* **WHAT IS EXPECTED**:
The lines below, from the one holding "Given: Select page 1 in pagination" through the final line, are to be copied exactly, with no other lines and no pictures.

------ MATERIAL TO PROCESS

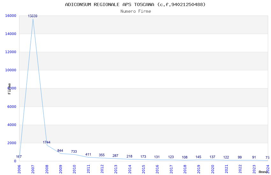Image resolution: width=271 pixels, height=175 pixels.
Task: Select the 1744 data point label
Action: pos(47,143)
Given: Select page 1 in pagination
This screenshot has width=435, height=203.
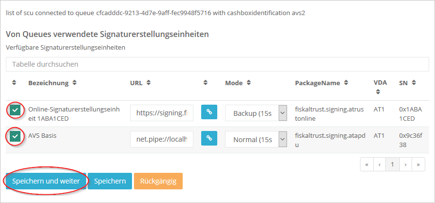Looking at the screenshot, I should click(x=392, y=165).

------------

* **COMPLETED EXERCISE**:
Given: Select page 1 in pagination
This screenshot has width=435, height=203.
Looking at the screenshot, I should click(x=392, y=165).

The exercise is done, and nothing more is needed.